* _Problem statement_
Go to the line below that contains "The width and height of the screenshot is (575, 267).". From there to the end of the records, reproduce each line exactly, except the pictures.

* _Source data_
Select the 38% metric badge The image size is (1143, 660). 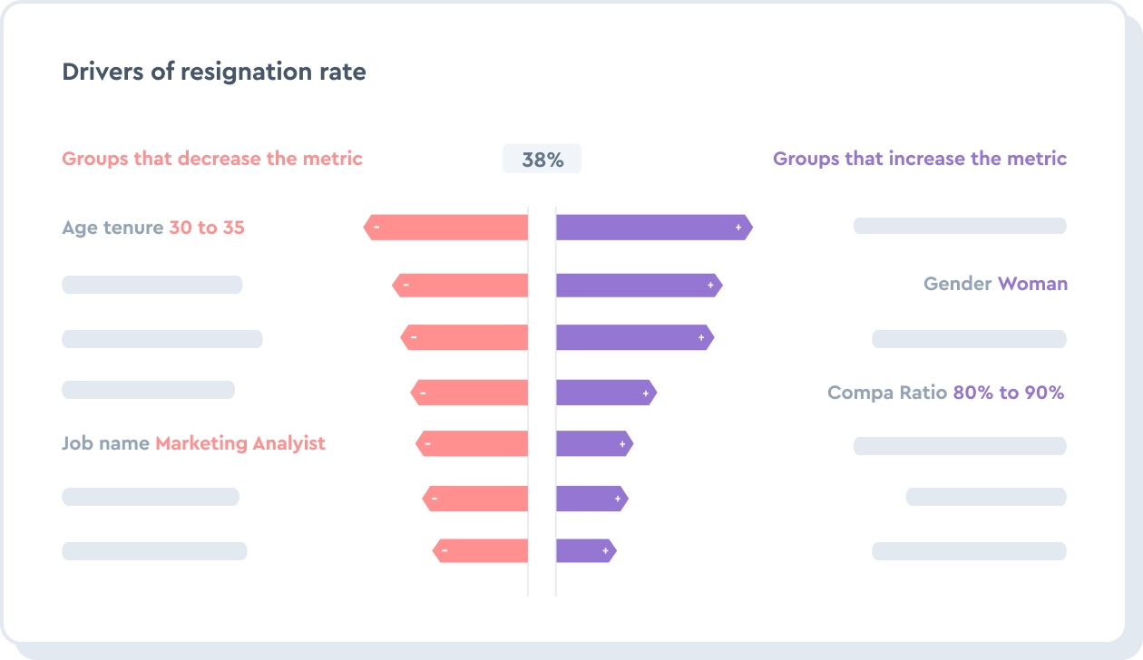(x=542, y=160)
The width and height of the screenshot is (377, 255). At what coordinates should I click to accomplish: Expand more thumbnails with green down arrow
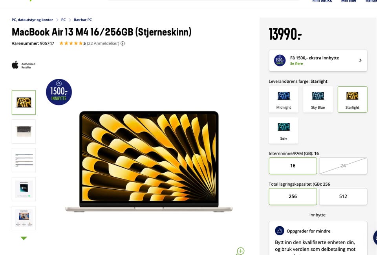[24, 238]
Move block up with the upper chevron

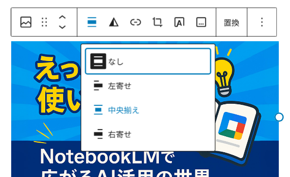click(x=62, y=17)
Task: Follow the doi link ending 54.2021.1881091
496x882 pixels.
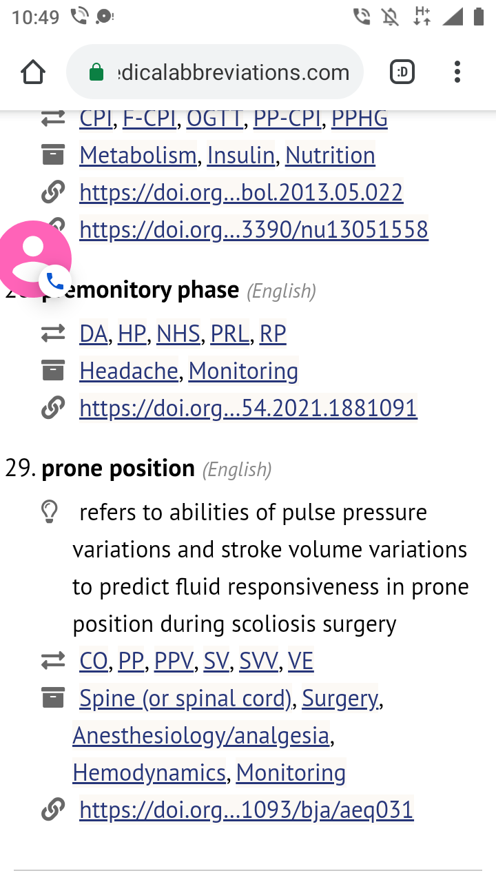Action: [x=248, y=408]
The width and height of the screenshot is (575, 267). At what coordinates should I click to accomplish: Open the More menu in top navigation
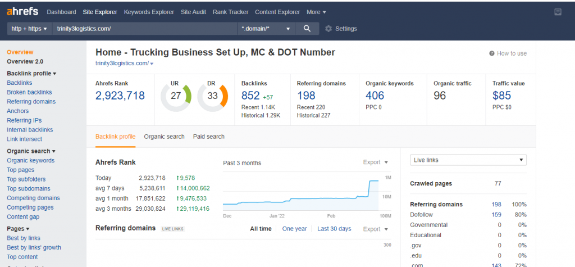(316, 12)
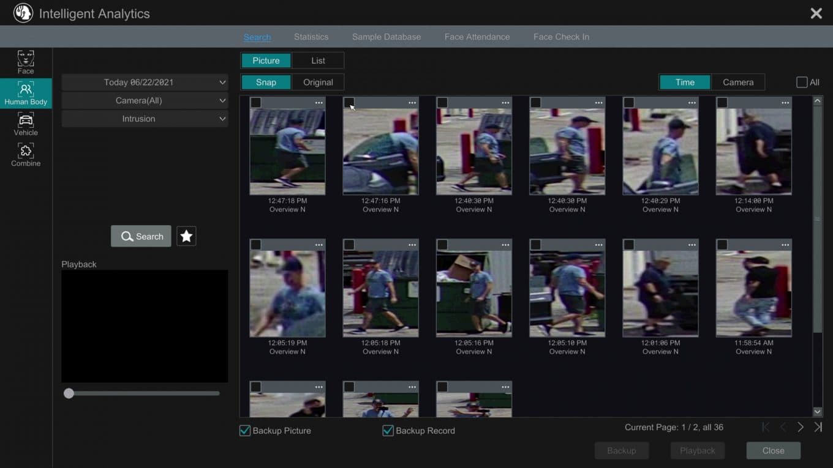Click the star favorites icon beside Search
Image resolution: width=833 pixels, height=468 pixels.
(x=186, y=236)
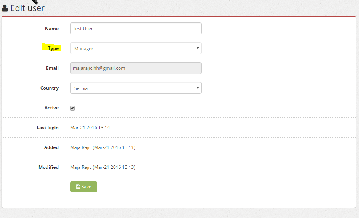Viewport: 359px width, 218px height.
Task: Expand the Country dropdown showing Serbia
Action: (136, 88)
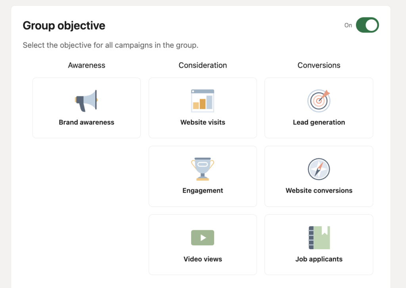Image resolution: width=406 pixels, height=288 pixels.
Task: Click the Awareness column header
Action: pyautogui.click(x=86, y=65)
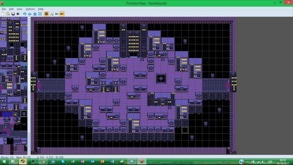Open the resize map tool

pyautogui.click(x=40, y=14)
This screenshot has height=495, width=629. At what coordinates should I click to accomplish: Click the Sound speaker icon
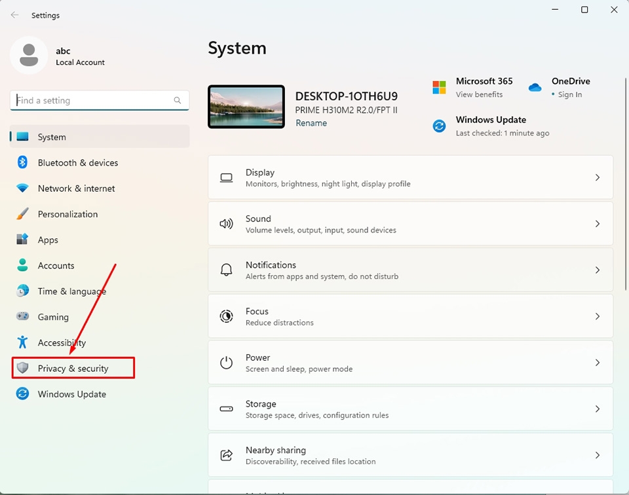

* _Exercise response_
The width and height of the screenshot is (575, 267). At what coordinates should I click to accomplish: Open the More menu in top navigation
(316, 12)
Click the star favorites icon beside Search
Image resolution: width=833 pixels, height=468 pixels.
(x=186, y=236)
Viewport: 359px width, 218px height.
Task: Expand the Country dropdown showing Serbia
Action: (136, 88)
Image resolution: width=406 pixels, height=288 pixels.
Task: Click the Awareness column header
Action: pyautogui.click(x=86, y=65)
Open the resize map tool

pyautogui.click(x=40, y=14)
This screenshot has height=495, width=629. At what coordinates should I click to accomplish: Click the Sound speaker icon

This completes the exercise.